Sending 10, 100-byte ICMP Echos to 66.66.66.66, timeout is 2 seconds:
Packet sent with a source address of 130.130.130.130
..........
After this long introduction to the problem, let's see how we can solve this issue using the LDP-IGP sync.
As mentioned before, LDP-IGP sync makes sure that traffic will now flow through the link that has no LDP neighborship but has an OSPF neighborship by 2 means. Either by sending the OSPF maximum metric to the downstream neighbor or by preventing the OSPF neighborship from coming up until LDP has converged.
let's see how this works by configuring LDP-IGP sync on R12
R12#show run | s router ospf 1
router ospf 1
mpls ldp sync
log-adjacency-changes
R12(config)#int f2/1
R12(config-if)#mpls ldp igp sync
now let's see how R12 interface F2/1 metric is maxed to 65535
R12#show ip ospf mpls ldp inter f2/1
FastEthernet2/1
Process ID 1, Area 0
LDP is not configured through LDP autoconfig
LDP-IGP Synchronization : Required
Holddown timer is not configured
Interface is up and sending maximum metric
now let's check what is the maximum metric from R12 side.
R12#show ip ospf database router 6.6.6.6
OSPF Router with ID (12.12.12.12) (Process ID 1)
Router Link States (Area 0)
LS age: 571
Options: (No TOS-capability, DC)
LS Type: Router Links
Link State ID: 6.6.6.6
Advertising Router: 6.6.6.6
LS Seq Number: 8000000C
Checksum: 0x2E09
Length: 60
Number of Links: 3
Link connected to: a Stub Network
(Link ID) Network/subnet number: 6.6.6.6
(Link Data) Network Mask: 255.255.255.255
Number of MTID metrics: 0
TOS 0 Metrics: 1
Link connected to: a Transit Network
(Link ID) Designated Router address: 10.6.8.8
(Link Data) Router Interface address: 10.6.8.6
Number of MTID metrics: 0
TOS 0 Metrics: 1
Link connected to: a Transit Network
(Link ID) Designated Router address: 10.6.12.12
(Link Data) Router Interface address: 10.6.12.6
Number of MTID metrics: 0
TOS 0 Metrics: 65535
R12 is now considering the link between itself and R6 unusable to forward packet since it's OSPF metric is the maximum metric. based on that, OSPF fall back to another path to reach R6.

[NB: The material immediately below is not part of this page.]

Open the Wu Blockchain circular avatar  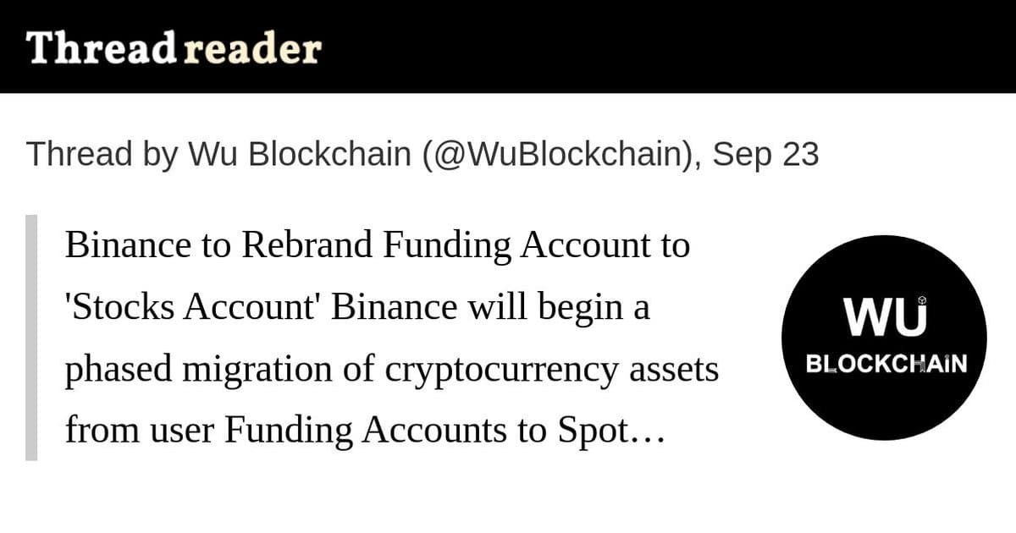[x=884, y=338]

Let's trace route again from R13 to see if it works this time.
R13#traceroute 6.6.6.6 probe 1
Type escape sequence to abort.
Tracing the route to 6.6.6.6
1 10.12.13.12 [MPLS: Label 22 Exp 0] 24 msec
2 10.8.9.8 [MPLS: Label 25 Exp 0] 56 msec
3 10.6.8.6 120 msec
The traffic path now is R13-R12-R8-R6, since LDP is running between all the involved links VPN traffic should pass normally as before but in the new path
R13#ping vrf a 66.66.66.66 source lo10 repe 10
Type escape sequence to abort.
Sending 10, 100-byte ICMP Echos to 66.66.66.66, timeout is 2 seconds:
Packet sent with a source address of 130.130.130.130
!!!!!!!!!!
Success rate is 100 percent (10/10), round-trip min/avg/max = 12/40/68 ms
Seems that everything is fine now. But what about simulating that R12 has just been rebooted, or the link between R12 and R6 was completely down and just came up. actually synchronization will behave a little differently but will give the same effect as illustrated before.

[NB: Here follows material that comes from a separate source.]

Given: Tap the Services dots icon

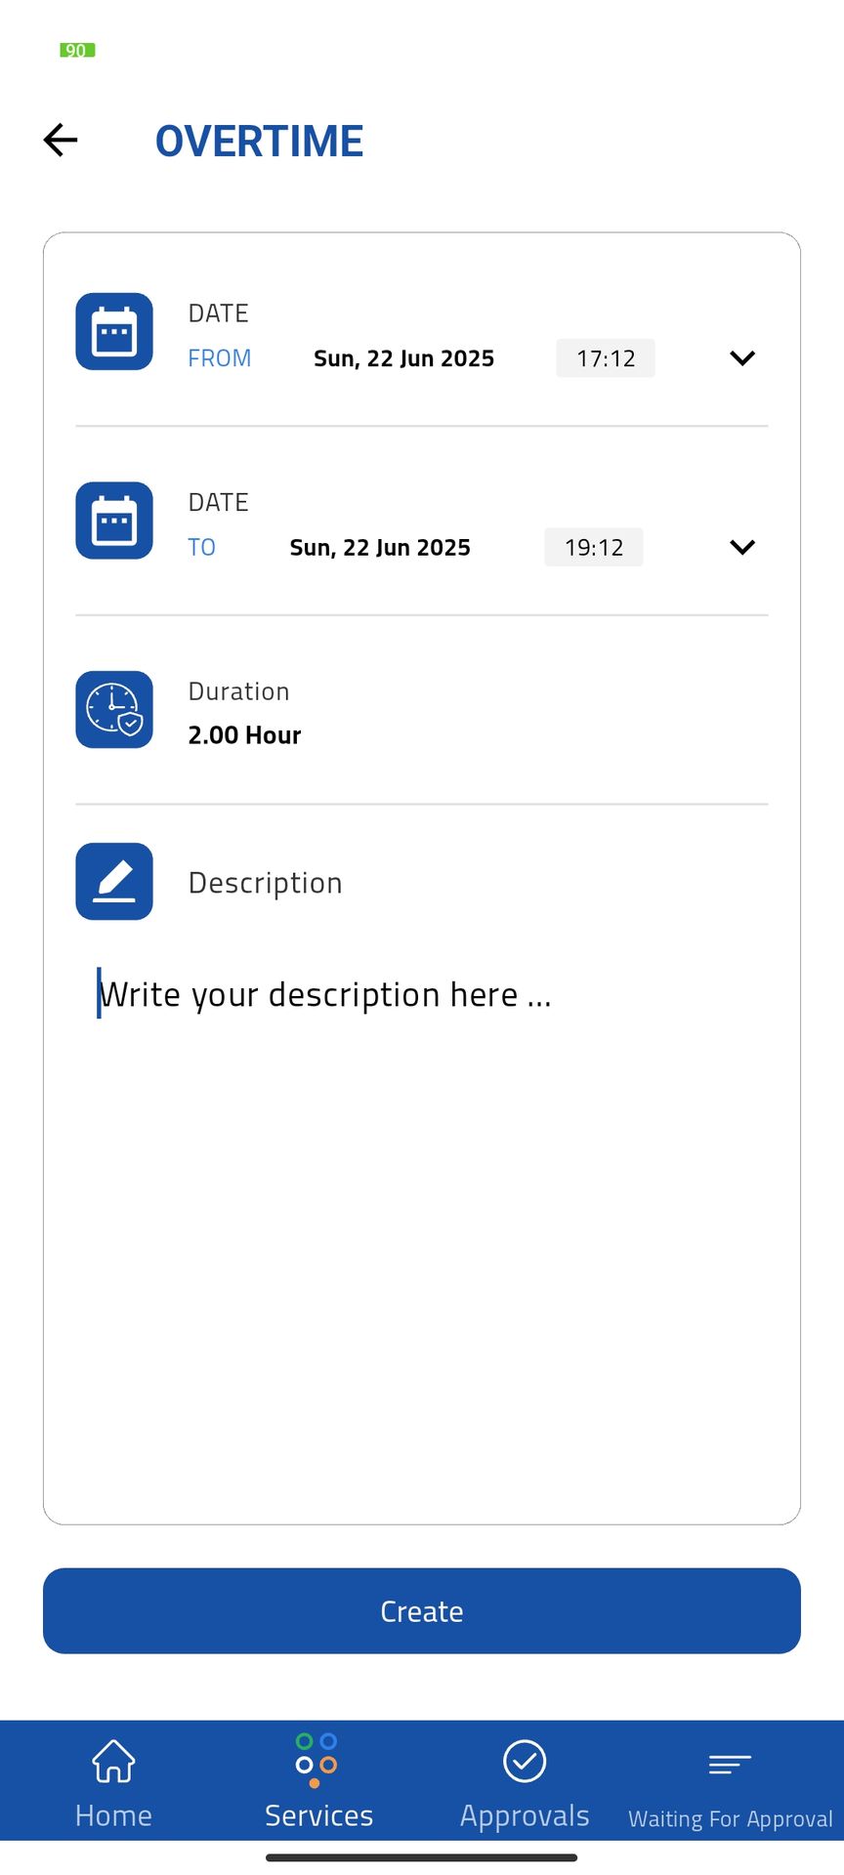Looking at the screenshot, I should [317, 1760].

R12#show ip ospf mpls ldp interface f2/1
FastEthernet2/1
Process ID 1, Area 0
LDP is not configured through LDP autoconfig
LDP-IGP Synchronization : Required
Holddown timer is not configured
Interface is down and pending LDP
In the case of a reload or a link failure until the OSPF timers expire then coming up again. The Synchronization will prevent the OSPF neighborship between R12 and R6 from forming on interface FastEthernet2/1, Thus R13 will have to find another route to R6
R12# show ip ospf interface brief
Interface PID Area IP Address/Mask Cost State Nbrs F/C
Lo0 1 0 12.12.12.12/32 1 LOOP 0/0
Fa2/1 1 0 10.6.12.12/24 1 DOWN 0/0
Fa2/0 1 0 10.12.13.12/24 1 BDR 1/1
Fa1/1 1 0 10.9.12.12/24 1 DR 1/1
Fa1/0 1 0 10.8.12.12/24 1 DR 1/1
Finally, how long should this state of unusable link continue like this? well, unless you configure a hold down timer to the LDP-IGP synchronization, the unusable state of the link will be permanent until LDP session is restored or the manually configured hold down timer expires.
The hold down timer can be configured from the global configuration mode.
R12(config)#mpls ldp igp sync holddown ?
<1-2147483647> Hold down time in milliseconds
R12(config)#mpls ldp igp sync holddown 10000
The LDP-IGP can be very useful during the period After the IGP has converged but Before LDP convergence to avoid L3-VPN traffic from dropping.